O que não tenho dúvida é de que Duca e Thelma estão desenvolvendo a melhor novela do momento. Uma trama tipicamente folhetinesca, cheia de acontecimentos, ganchos para o capítulo seguinte, personagens engraçados (Bené e Taís), outros revoltantes (Roberto), dramas contundentes (David e Sofia), paixão juvenil (Pedro e Débora)… Tudo orquestrado pela direção primorosa de Amora Mautner e Ricardo Waddington. Nada se perde na novela. Em plena sintonia, os atores se entregam de corpo e alma a seus personagens, e o resultado é bem harmônico. Mas, com certeza, Cama de Gato ficará marcada pela apoteose de Paola Oliveira e Carmo Dalla Vecchia, atores até então sem grande expressão, mas que mostram força, garra e talentos para alçarem voos ainda maiores. E eles vão longe!

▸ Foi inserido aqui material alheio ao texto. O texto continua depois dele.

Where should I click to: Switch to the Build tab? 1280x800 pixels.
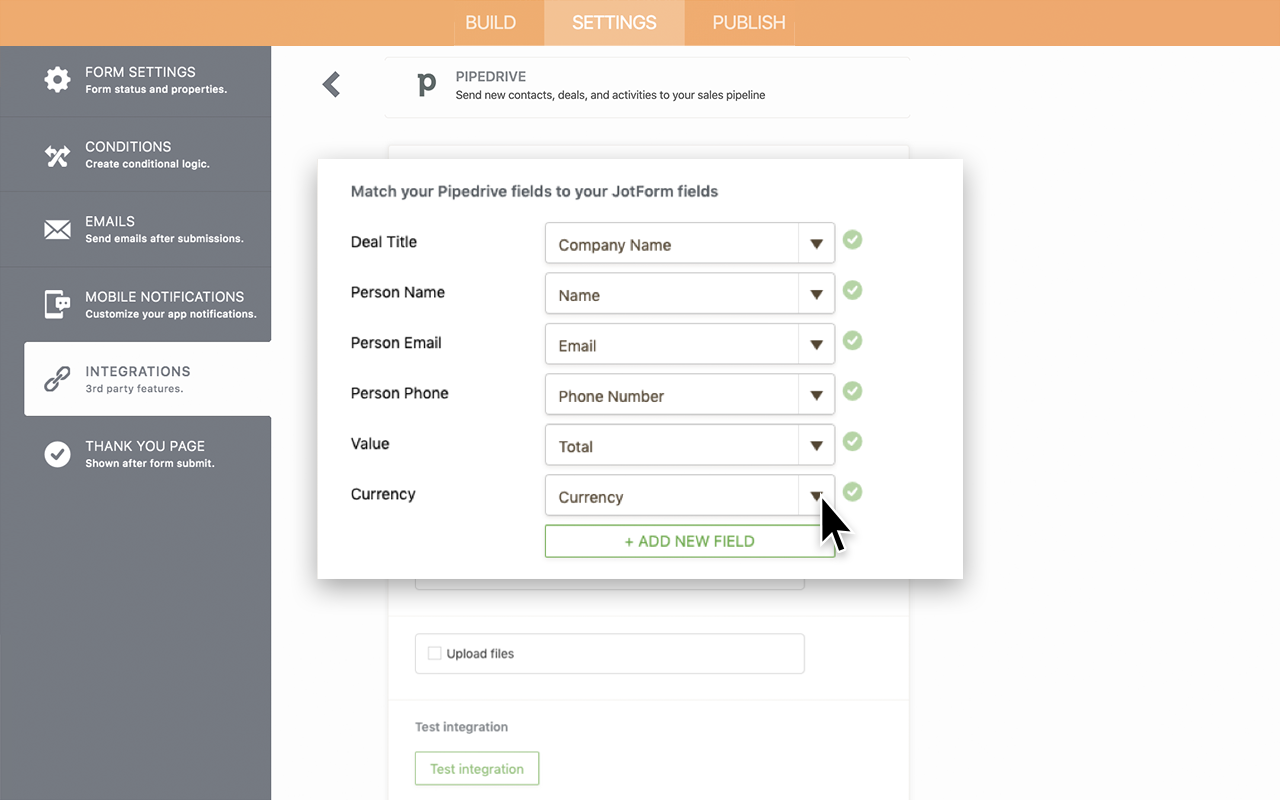click(491, 23)
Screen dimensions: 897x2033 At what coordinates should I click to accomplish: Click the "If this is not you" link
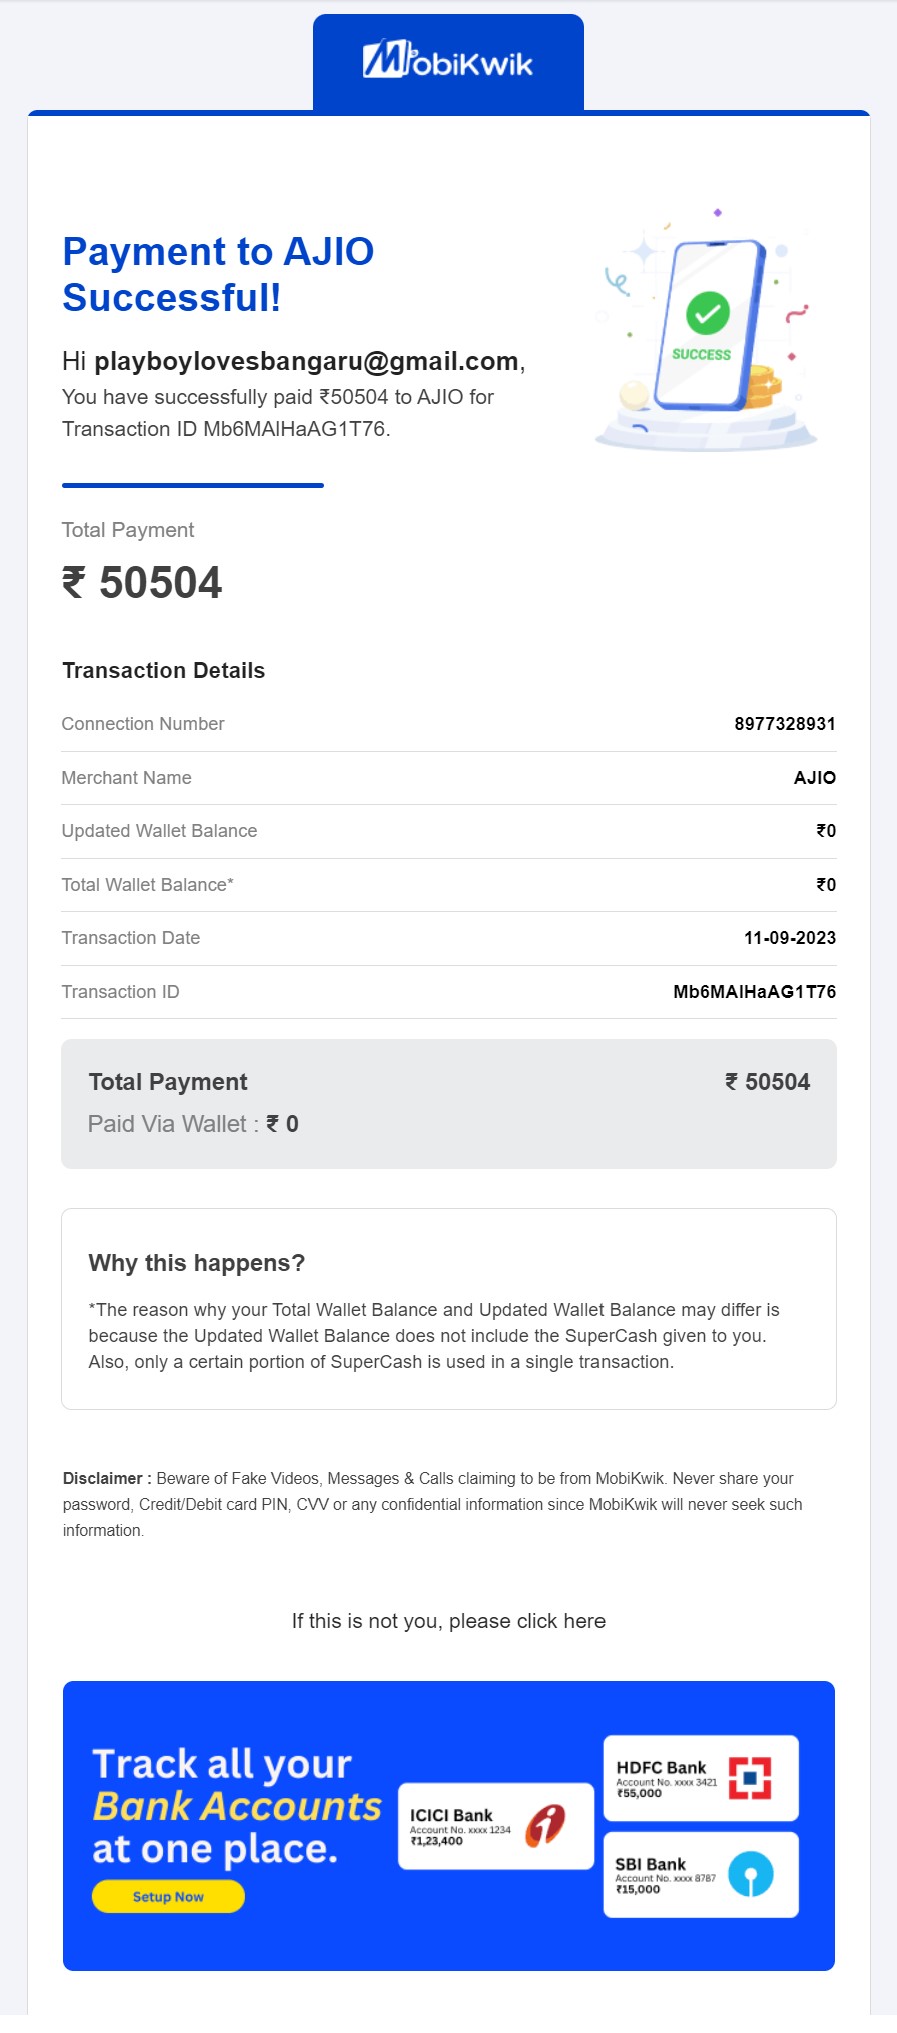pos(448,1621)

Marcos e Dora, de Viver a Vida, se merecem. Mas acho que canalhice tem limite

sexta-feira, fevereiro 5th, 2010

Já havia feito um post sobre isso em meu blog no site da revista Minha Novela. Mas depois da cena a que assisti esta semana, em Viver a Vida, me revoltei demais e preciso desabafar com você também: estou completamente abismado com a canalhice de Marcos (José Mayer). Na boa, ele é muito pior do que o galinha do Gustavo (Marcelo Airoldi), que paquera meio mundo, mas não pega ninguém. Marcos é sórdido da planta do pé ao fio do cabelo. O pilantra já havia traído Helena (Taís Araújo) durante a viagem da modelo a Israel e agora transou com Dora (Giovanna Antonelli) na cama da esposa. Choquei! Tudo bem que Dora é uma safada de último nível, capaz de fazer uma sacanagem desse nível com a mulher que lhe estendeu a mão e a recebeu em casa, grávida e com uma filha pequena a tira-colo. E ainda por cima, perseguida por um ex-namorado psicótico. E nada disso impediu Dora de fazer sexo com o marido de sua benfeitora. É preciso ser muito baixa mesmo!

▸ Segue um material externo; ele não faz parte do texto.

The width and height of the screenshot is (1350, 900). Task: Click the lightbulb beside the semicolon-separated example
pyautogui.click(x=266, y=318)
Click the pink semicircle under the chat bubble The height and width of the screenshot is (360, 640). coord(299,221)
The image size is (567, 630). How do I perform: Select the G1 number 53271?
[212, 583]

Mas, sinceramente, Marcos é ainda pior que Dora e ainda por cima não tem um pingo de escrúpulos. Tudo bem, você vai dizer que Helena não é muito diferente do marido, já que beijou Bruno (Thiago Lacerda). Só que tem diferenças gritantes entre eles. Uma, pelo menos, é gigantesca: Helena sentiu culpa, coisa que o empresário não faz a menor ideia do que se trata, do contrário não continuaria atrás de Dora nos capítulos seguintes. Além disso, o envolvimento de Helena e Bruno está fundamentado em sentimento, enquanto Marcos quer apenas se autoafirmar e provar que ainda é um conquistador irresistível, um pegador implacável. Pobre coitado, completamente inseguro com a chegada da velhice e correndo atrás de garotas que o ajudem a manter sua libido em alta.

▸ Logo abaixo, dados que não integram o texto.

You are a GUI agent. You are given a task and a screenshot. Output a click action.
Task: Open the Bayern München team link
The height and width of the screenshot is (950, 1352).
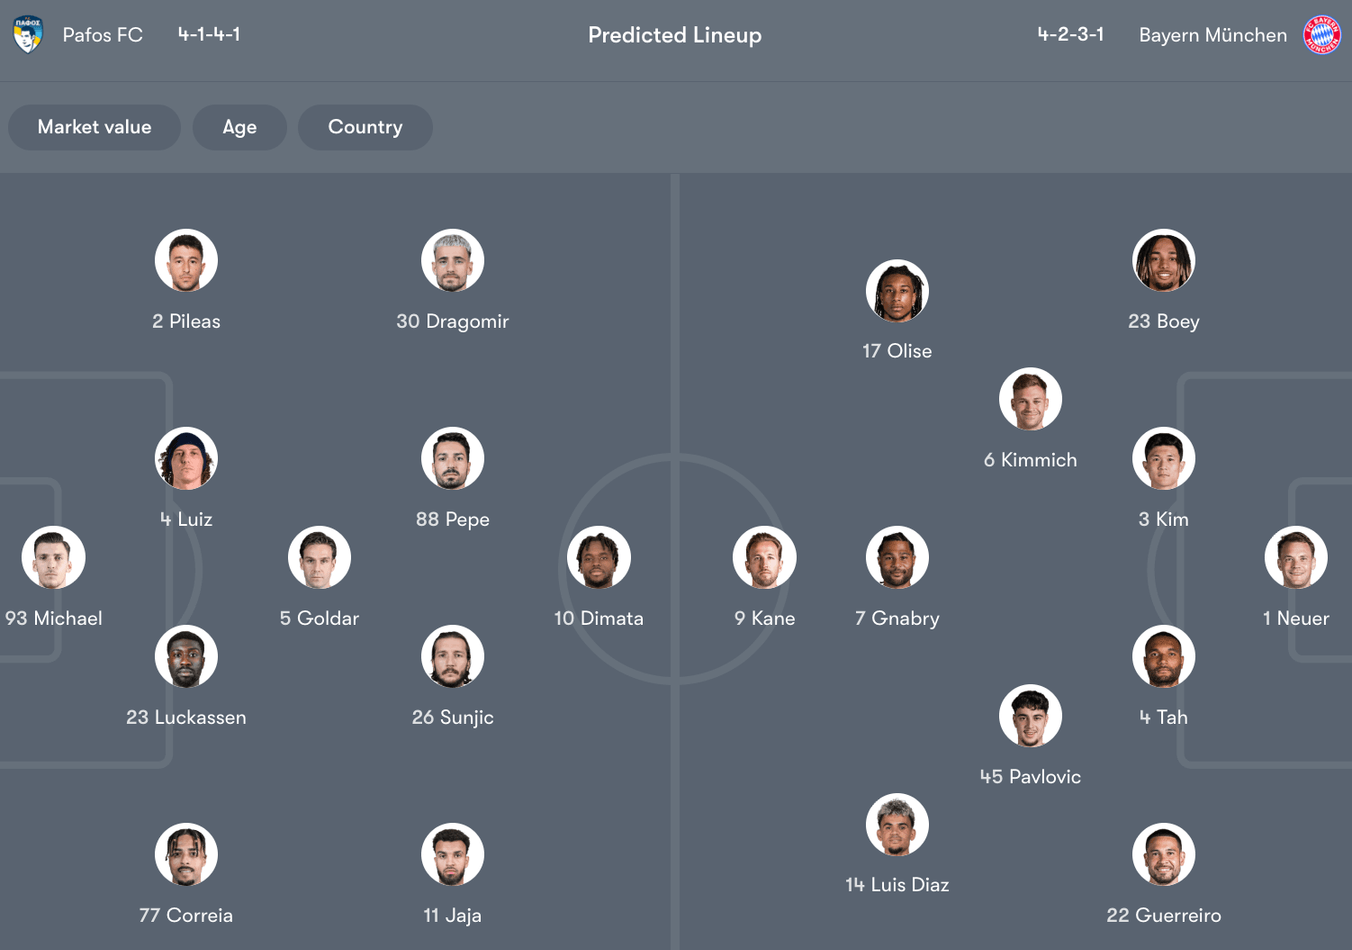[1212, 35]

Hoje entendo melhor a amargura da Tereza (Lilia Cabral), que tanto me incomoda. Não deve ter sido nada fácil conviver mais de trinta anos com um canalha que não tem o menor respeito pelas mulheres, um traste que foi capaz de abandonar um filho e nunca se interessar por ele. É verdade que ainda não aceito o fato de Tereza continuar sofrendo por esse homem e desejar uma reconciliação. Mas isso já é outra história… O pior é saber que existem muitos Marcos soltos por aí. E várias Doras, também. A garçonete pode ser simpática, alto astral e vem sendo muito bem interpretada por Giovanna. Mas ela representa o que há de pior no ser humano: aquela pessoa que não se valoriza, que está sempre passando de mão em mão e que nunca está satisfeita com o que tem. Pensando bem, Dora e Marcos se merecem. Helena é que não merece nenhum dos dois. Nem a gente!